◆ **Exercise**
A verbatim reproduction of every entry is the expected answer.

◆ **Task input**
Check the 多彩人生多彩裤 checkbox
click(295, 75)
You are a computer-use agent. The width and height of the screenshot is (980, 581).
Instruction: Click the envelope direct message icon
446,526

◆ **Written answer**
Check the 多彩人生多彩裤 checkbox
click(295, 75)
You are a computer-use agent. The width and height of the screenshot is (980, 581).
Instruction: Click the envelope direct message icon
446,526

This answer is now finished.